● **Assigned task**
Retype exactly the lines from the one containing "Viewport: 1389px width, 868px height." through the last line of the records below, including both, and leave out any pictures.

● **Recorded data**
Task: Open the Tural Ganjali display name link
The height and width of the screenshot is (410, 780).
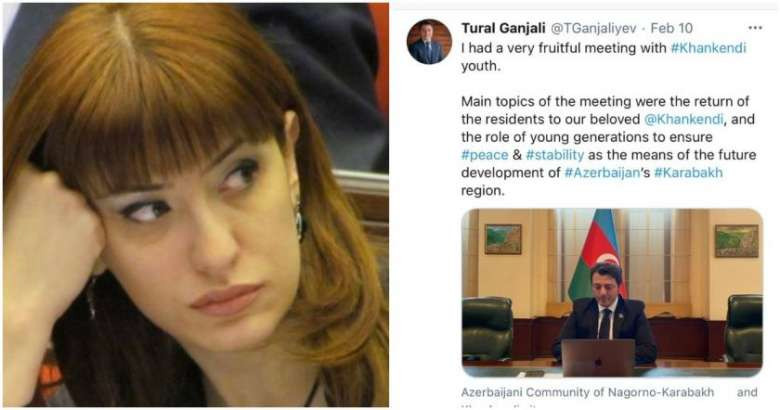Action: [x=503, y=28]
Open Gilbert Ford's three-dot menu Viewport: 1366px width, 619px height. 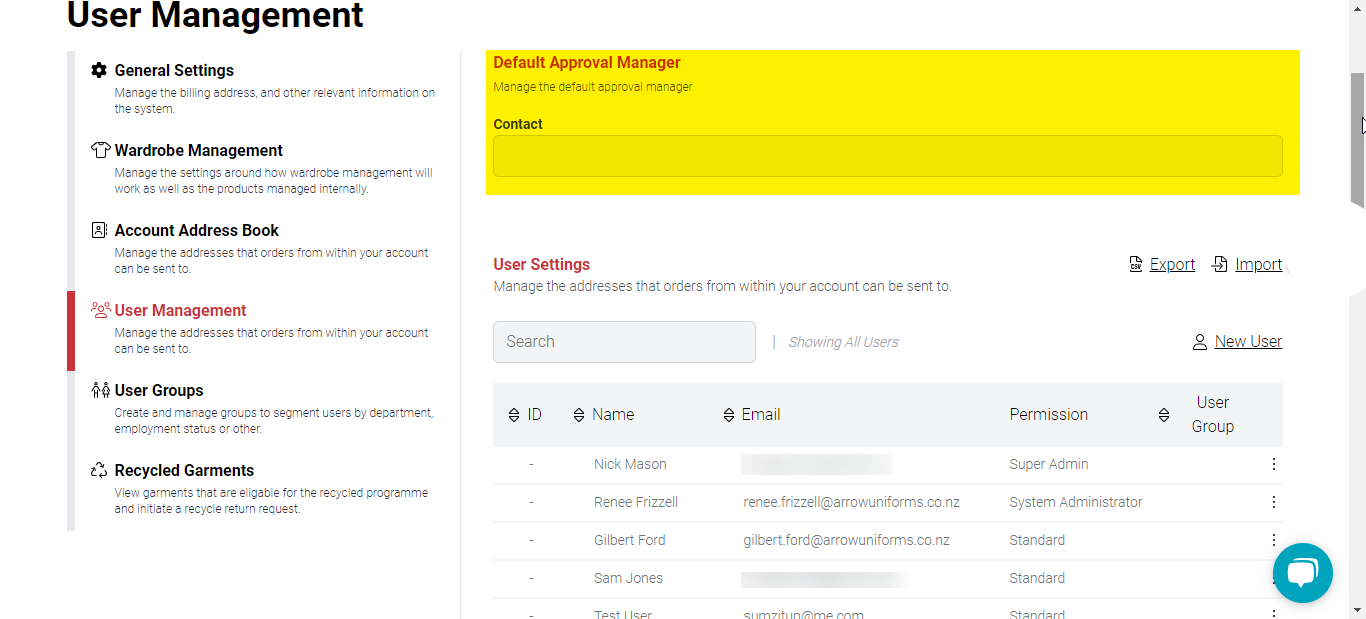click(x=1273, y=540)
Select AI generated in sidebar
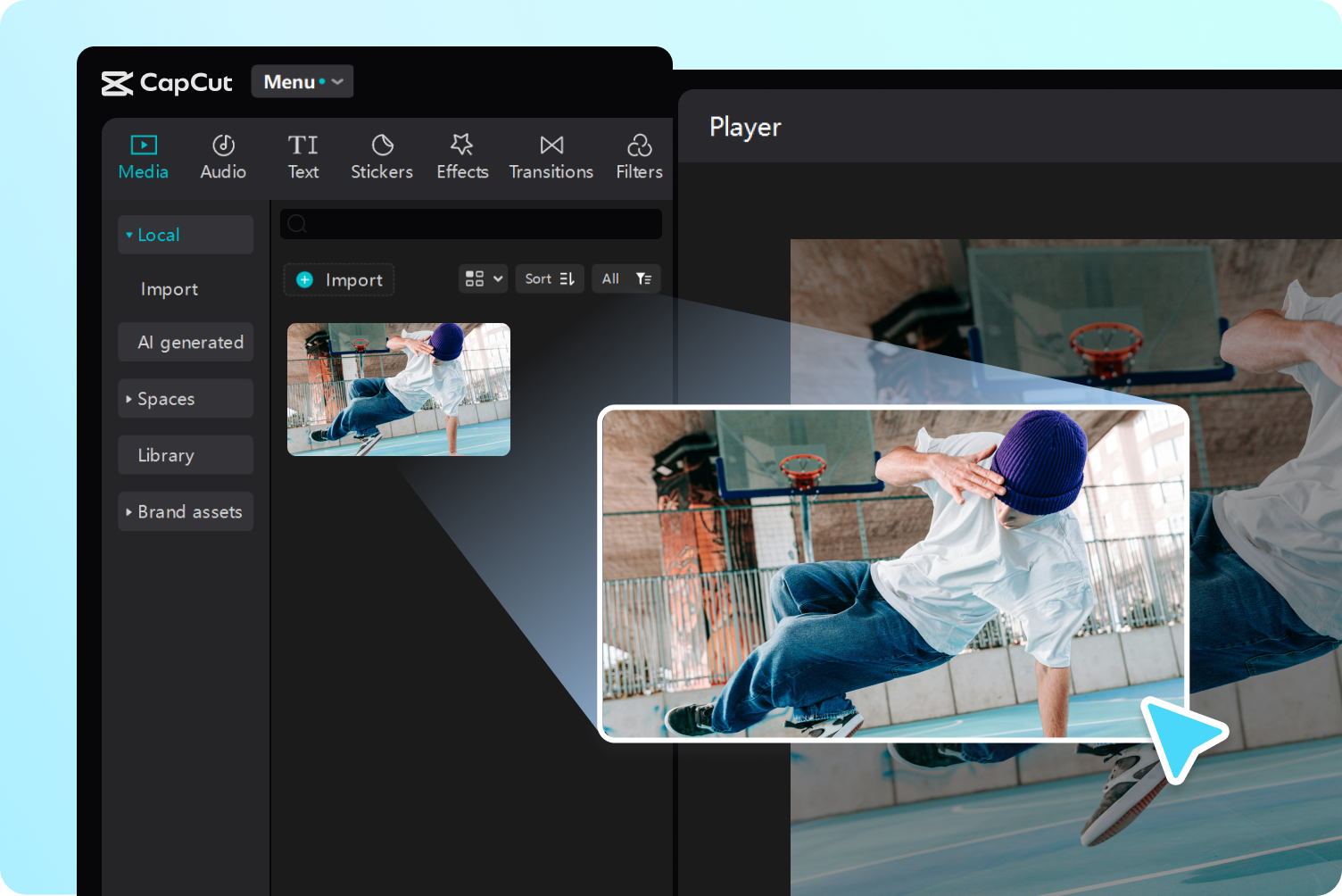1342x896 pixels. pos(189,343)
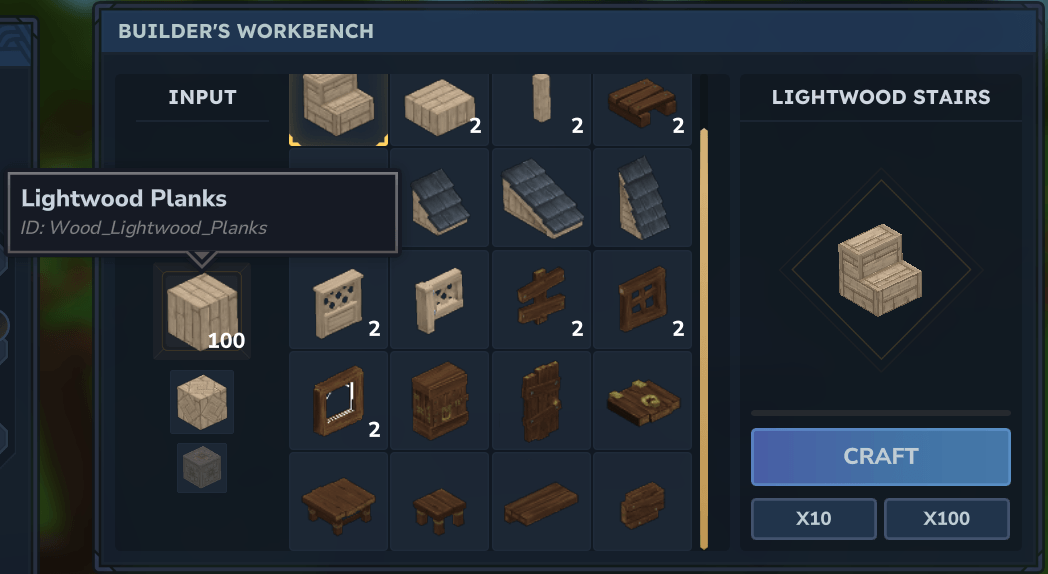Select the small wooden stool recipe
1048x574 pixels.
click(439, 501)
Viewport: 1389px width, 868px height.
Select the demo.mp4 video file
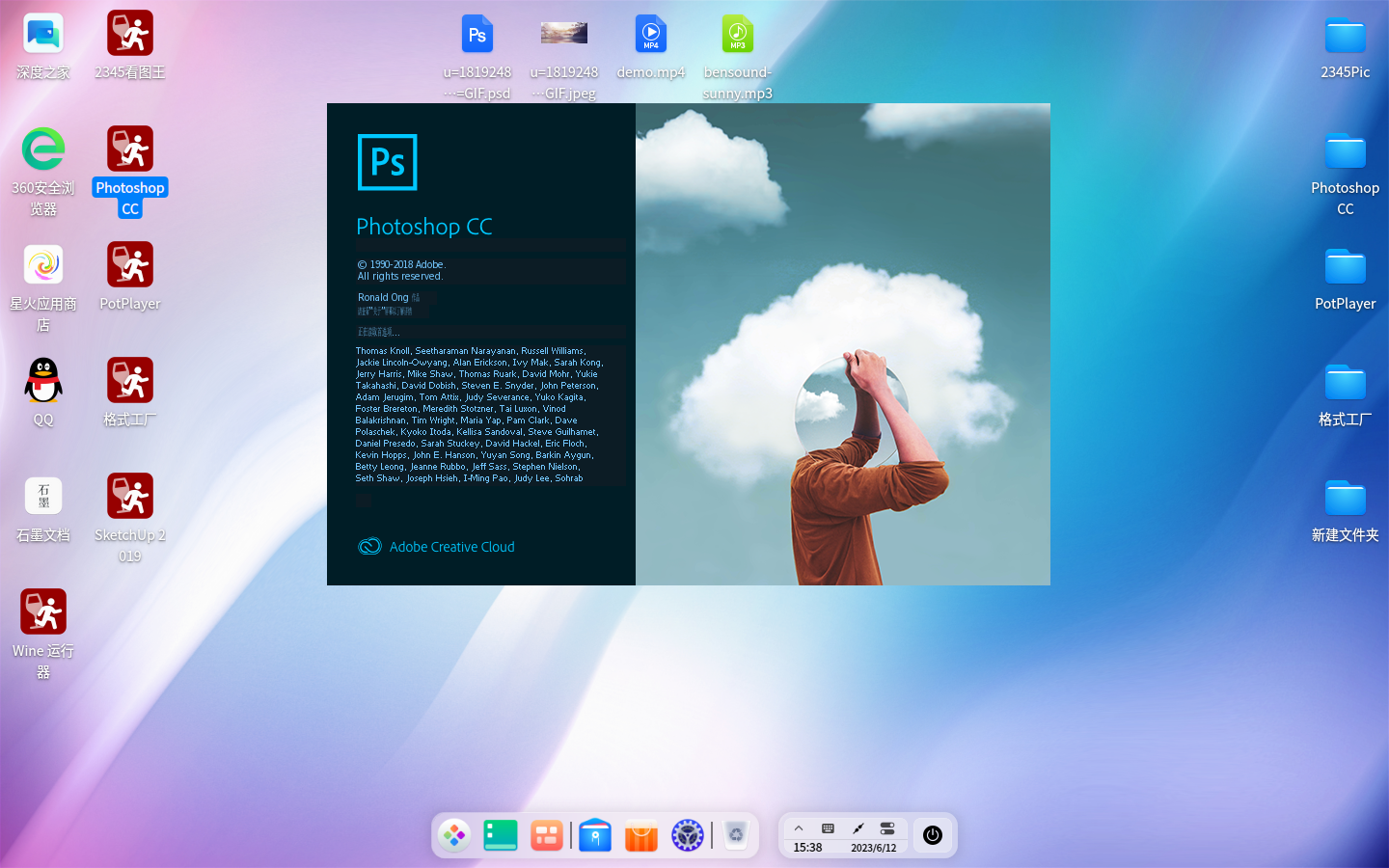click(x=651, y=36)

● **Completed exercise**
Viewport: 1389px width, 868px height.
Select the demo.mp4 video file
click(x=651, y=36)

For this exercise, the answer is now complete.